### Goal of the exercise
Copy out all lines from the entries below in which "computer" occurs.

### Supplied records
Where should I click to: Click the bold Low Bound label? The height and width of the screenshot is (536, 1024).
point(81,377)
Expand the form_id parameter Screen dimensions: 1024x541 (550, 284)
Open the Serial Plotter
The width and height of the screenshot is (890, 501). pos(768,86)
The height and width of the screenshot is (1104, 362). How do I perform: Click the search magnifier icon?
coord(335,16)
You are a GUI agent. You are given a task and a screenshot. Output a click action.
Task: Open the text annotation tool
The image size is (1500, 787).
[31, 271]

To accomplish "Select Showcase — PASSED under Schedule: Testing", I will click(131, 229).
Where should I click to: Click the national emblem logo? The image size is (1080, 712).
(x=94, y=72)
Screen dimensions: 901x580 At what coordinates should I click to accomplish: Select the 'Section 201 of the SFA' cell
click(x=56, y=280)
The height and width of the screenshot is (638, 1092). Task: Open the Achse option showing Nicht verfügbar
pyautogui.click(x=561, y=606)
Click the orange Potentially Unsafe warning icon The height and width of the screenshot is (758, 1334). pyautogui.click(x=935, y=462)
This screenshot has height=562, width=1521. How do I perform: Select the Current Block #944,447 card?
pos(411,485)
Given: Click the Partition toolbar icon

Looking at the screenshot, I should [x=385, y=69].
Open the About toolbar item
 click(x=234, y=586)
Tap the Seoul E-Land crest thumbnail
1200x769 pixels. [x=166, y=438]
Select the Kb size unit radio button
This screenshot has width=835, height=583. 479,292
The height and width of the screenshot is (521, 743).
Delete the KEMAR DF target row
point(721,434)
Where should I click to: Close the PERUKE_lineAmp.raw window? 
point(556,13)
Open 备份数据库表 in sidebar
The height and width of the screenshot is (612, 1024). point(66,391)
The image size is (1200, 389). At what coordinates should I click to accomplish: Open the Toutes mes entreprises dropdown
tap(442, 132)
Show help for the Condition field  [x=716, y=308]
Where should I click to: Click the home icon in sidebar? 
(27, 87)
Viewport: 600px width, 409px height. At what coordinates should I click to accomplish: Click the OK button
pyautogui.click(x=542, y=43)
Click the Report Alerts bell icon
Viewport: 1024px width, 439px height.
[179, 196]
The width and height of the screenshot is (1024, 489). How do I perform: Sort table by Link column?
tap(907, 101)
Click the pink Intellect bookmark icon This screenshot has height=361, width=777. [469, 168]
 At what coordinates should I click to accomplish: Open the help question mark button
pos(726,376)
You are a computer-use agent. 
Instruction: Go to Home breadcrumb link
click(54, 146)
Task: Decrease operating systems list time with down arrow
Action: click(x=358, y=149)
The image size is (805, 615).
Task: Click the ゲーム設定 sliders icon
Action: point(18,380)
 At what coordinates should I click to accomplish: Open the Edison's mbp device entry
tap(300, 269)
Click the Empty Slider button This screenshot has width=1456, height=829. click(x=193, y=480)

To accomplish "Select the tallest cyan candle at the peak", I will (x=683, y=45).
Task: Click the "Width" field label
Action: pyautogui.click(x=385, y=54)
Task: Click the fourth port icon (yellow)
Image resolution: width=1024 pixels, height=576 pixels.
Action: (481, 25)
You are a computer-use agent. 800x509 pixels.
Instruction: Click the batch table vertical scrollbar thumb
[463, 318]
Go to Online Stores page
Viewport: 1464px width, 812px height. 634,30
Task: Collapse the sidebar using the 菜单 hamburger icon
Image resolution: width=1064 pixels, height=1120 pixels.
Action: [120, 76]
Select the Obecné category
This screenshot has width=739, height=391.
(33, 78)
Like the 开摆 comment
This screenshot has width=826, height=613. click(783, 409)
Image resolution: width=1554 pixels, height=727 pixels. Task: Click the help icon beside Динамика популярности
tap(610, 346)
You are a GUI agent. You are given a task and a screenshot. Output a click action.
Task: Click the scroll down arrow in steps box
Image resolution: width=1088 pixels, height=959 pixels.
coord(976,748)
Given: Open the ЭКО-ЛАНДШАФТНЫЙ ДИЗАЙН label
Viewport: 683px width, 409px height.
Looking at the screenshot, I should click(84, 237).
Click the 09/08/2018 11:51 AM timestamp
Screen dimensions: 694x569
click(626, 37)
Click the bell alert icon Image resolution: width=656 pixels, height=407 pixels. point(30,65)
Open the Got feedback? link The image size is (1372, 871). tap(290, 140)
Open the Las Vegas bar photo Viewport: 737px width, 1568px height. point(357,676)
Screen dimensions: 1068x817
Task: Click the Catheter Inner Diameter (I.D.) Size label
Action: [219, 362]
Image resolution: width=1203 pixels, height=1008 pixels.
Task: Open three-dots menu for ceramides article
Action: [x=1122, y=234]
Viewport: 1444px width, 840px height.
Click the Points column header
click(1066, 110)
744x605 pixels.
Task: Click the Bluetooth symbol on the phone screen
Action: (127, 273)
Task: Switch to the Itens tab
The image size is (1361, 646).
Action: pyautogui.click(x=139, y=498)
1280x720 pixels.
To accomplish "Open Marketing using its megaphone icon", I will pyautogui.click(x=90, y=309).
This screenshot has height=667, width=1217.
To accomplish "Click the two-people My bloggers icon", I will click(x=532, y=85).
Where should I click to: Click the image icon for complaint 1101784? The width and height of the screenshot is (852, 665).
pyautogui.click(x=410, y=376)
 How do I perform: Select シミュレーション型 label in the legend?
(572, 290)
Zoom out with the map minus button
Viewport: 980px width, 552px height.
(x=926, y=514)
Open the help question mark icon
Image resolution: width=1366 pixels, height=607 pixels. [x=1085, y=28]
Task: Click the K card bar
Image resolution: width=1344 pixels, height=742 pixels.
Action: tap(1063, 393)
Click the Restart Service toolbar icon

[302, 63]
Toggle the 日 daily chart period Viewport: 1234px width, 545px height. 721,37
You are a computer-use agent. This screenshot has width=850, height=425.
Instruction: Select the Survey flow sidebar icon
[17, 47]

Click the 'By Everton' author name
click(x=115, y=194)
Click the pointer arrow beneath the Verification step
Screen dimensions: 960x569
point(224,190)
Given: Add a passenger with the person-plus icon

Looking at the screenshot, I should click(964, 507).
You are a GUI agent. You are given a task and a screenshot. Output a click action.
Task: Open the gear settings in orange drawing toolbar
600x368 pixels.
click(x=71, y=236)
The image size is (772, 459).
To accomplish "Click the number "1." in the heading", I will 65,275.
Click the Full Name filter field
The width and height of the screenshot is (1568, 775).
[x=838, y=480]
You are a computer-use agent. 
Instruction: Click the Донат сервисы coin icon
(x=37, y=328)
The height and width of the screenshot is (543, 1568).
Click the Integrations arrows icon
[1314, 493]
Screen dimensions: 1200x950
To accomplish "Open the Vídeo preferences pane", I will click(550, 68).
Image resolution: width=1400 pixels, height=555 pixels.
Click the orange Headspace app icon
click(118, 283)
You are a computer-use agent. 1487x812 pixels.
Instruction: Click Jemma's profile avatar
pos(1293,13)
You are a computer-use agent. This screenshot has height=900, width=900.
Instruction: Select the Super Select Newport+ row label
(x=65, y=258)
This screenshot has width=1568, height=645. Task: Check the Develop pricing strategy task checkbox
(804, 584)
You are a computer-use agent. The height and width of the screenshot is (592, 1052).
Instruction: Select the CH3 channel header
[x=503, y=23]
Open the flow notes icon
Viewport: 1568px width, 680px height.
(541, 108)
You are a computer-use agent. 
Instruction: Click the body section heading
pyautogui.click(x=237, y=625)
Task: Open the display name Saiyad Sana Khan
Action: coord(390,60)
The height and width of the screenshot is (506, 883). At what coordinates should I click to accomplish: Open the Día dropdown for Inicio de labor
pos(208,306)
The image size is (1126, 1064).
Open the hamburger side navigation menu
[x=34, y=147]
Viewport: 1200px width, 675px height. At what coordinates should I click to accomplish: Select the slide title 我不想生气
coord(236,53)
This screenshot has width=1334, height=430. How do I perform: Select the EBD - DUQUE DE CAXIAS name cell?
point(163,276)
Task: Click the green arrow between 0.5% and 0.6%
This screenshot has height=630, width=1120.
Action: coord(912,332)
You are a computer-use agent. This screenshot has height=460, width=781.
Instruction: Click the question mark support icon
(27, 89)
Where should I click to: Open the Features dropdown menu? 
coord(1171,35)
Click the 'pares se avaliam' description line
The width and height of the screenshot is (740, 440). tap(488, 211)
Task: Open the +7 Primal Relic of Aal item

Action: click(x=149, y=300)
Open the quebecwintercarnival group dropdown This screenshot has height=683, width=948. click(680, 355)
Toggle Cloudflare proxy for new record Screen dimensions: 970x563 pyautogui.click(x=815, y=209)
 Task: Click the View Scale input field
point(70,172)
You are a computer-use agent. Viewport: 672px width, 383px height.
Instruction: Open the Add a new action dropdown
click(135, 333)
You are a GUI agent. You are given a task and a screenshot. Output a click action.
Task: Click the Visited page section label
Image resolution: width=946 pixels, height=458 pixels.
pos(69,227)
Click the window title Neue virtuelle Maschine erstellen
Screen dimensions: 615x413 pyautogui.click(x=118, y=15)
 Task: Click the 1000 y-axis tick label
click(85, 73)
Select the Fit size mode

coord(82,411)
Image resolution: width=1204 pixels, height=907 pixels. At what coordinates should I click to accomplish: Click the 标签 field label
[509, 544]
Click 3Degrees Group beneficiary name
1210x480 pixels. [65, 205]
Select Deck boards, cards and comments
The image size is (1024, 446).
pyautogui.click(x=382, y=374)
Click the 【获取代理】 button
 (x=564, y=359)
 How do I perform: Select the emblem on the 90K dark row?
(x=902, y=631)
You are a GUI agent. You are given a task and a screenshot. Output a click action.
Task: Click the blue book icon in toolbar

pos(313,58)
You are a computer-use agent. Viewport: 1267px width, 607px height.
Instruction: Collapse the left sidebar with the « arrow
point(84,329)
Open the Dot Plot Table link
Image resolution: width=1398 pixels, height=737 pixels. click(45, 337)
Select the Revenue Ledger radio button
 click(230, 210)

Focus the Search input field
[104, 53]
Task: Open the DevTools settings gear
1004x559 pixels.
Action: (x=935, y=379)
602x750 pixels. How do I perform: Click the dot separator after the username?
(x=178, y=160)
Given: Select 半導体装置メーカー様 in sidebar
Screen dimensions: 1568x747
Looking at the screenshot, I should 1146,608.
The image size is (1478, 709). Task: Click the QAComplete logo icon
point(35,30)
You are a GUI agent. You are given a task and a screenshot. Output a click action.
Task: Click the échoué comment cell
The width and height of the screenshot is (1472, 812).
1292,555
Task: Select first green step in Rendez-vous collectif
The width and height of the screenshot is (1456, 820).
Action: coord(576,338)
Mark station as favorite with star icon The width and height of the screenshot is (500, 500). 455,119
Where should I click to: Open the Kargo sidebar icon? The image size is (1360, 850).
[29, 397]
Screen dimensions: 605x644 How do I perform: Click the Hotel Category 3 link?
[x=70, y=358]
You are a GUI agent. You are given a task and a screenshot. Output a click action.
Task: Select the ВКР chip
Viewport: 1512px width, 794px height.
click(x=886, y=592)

### Problem solution
You are a computer-use agent. 
You are a computer-use agent. 800x509 pixels.
You are a computer-use agent. This screenshot has width=850, height=425.
You are a computer-use agent. 
You are a computer-use agent. 1487x812 pixels.
You are a computer-use agent. This screenshot has height=900, width=900.
You are a computer-use agent. The height and width of the screenshot is (592, 1052).
You are a computer-use agent. 
You are a computer-use agent. This screenshot has height=460, width=781.
You are a computer-use agent. Viewport: 672px width, 383px height.
You are a computer-use agent. Viewport: 1267px width, 607px height.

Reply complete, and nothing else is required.